When I worked in Aurukun, a remote Indigenous community in far north Queensland, for two years my sanity saver was to walk down to what was locally known as the landing on the Archer river after work and watch birds, sunset, sparkling water or misty mangroves depending on the weather and to photograph what was memorable. I’ve found in the years since I left and worked in various remote locations, finding beauty spots in nature and just sitting and watching and maybe photographing (which makes me notice more) has calmed my mind repeatedly. I can’t recommend appreciation of beauty, highly enough as a therapy for stress and a life enhancer. Remote area nurses are lucky to have access to some of the most amazing places in Australia if we take the time to find and notice them.

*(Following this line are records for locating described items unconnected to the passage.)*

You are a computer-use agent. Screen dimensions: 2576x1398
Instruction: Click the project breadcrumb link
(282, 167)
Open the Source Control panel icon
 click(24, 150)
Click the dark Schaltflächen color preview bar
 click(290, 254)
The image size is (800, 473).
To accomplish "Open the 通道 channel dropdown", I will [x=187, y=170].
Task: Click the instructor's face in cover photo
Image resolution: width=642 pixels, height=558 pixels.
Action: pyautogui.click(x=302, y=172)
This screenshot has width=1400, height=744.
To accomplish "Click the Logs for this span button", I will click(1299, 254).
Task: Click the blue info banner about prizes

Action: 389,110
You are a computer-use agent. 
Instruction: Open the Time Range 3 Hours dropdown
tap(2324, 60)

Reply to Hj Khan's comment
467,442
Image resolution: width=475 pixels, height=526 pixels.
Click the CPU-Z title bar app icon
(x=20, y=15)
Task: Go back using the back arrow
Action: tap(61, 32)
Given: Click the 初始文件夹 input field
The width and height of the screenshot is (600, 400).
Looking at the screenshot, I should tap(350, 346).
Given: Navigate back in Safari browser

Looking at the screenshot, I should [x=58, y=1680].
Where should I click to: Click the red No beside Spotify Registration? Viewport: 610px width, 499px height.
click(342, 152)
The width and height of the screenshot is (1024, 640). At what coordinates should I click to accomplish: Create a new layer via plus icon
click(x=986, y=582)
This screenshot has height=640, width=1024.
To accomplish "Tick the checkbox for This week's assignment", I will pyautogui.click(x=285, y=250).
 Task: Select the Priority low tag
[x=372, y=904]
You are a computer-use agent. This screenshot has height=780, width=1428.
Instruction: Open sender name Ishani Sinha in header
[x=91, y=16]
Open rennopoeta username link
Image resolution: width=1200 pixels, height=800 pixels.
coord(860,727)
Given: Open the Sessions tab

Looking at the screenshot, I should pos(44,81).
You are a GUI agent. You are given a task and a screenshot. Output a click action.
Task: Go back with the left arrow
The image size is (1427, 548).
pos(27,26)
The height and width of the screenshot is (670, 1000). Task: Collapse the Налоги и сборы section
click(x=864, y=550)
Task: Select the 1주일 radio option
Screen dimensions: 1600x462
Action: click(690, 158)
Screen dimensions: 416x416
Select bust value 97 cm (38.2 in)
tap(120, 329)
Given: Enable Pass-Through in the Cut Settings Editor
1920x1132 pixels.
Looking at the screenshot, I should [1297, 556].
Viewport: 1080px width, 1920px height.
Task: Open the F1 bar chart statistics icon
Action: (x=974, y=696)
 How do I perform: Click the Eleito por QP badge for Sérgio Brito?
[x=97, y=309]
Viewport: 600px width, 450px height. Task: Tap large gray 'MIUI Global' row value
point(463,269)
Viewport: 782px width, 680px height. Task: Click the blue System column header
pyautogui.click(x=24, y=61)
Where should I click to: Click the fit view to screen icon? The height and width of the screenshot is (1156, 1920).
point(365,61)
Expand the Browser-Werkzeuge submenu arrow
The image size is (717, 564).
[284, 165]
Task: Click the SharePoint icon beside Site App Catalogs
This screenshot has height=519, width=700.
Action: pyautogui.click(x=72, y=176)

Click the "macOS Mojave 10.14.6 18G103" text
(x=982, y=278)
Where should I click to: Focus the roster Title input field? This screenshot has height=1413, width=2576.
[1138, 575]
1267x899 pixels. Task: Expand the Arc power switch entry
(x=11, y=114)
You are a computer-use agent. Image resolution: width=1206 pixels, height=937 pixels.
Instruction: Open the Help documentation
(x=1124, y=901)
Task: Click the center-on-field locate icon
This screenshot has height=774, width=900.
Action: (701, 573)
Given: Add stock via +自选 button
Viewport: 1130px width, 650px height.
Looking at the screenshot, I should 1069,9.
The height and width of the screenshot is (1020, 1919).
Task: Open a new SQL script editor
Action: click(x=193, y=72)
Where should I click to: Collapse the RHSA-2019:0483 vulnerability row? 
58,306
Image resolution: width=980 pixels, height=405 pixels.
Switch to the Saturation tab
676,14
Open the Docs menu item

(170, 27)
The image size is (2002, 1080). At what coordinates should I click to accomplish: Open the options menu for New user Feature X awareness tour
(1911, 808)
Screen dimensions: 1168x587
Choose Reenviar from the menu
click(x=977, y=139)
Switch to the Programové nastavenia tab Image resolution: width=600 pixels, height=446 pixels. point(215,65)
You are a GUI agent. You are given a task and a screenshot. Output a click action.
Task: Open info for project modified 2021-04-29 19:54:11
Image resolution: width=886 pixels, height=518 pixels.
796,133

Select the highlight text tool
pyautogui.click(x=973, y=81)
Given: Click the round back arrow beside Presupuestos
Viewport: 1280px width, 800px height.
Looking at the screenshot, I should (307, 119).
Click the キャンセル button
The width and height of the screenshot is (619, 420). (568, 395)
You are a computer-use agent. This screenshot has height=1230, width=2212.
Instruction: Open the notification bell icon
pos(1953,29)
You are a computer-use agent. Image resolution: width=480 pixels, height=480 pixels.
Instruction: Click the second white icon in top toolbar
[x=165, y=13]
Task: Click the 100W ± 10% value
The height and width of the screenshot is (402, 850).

This photo was taken recently in the Northern Territory across the Gulf of Carpentaria from Aurukun.
I can’t drag myself away from the topic of creativity it seems to me to hold much that is hopeful and playful and worthwhile. I’ll share another quote from Eric Maisel’s “The Creativity Book” in which he invites the reader to think about creativity in a broader life sense than merely a narrow “artistic” view.
“Creativity is linked in our minds with poets, artists, inventors, and people of that sort. We think of the Edisons, Einsteins, Picassos and Beethovens of the world as creative. But any job can be done more creatively and life can be lived more creatively. What’s required are certain changes: that you begin to think of yourself as creative, that you use your imagination and your mind more, that you become freer but also more disciplined, that you approach the world with greater passion and curiosity.”
Even the dullest job, the most tedious task and the most unpromising day can hold possibilities if we approach them with curiosity and imagination. I found nursing like that…curiosity as to what was coming next, what my patients would be like, what could they teach me, what stories could I hear? and so on. Curiosity keeps us alive and growing.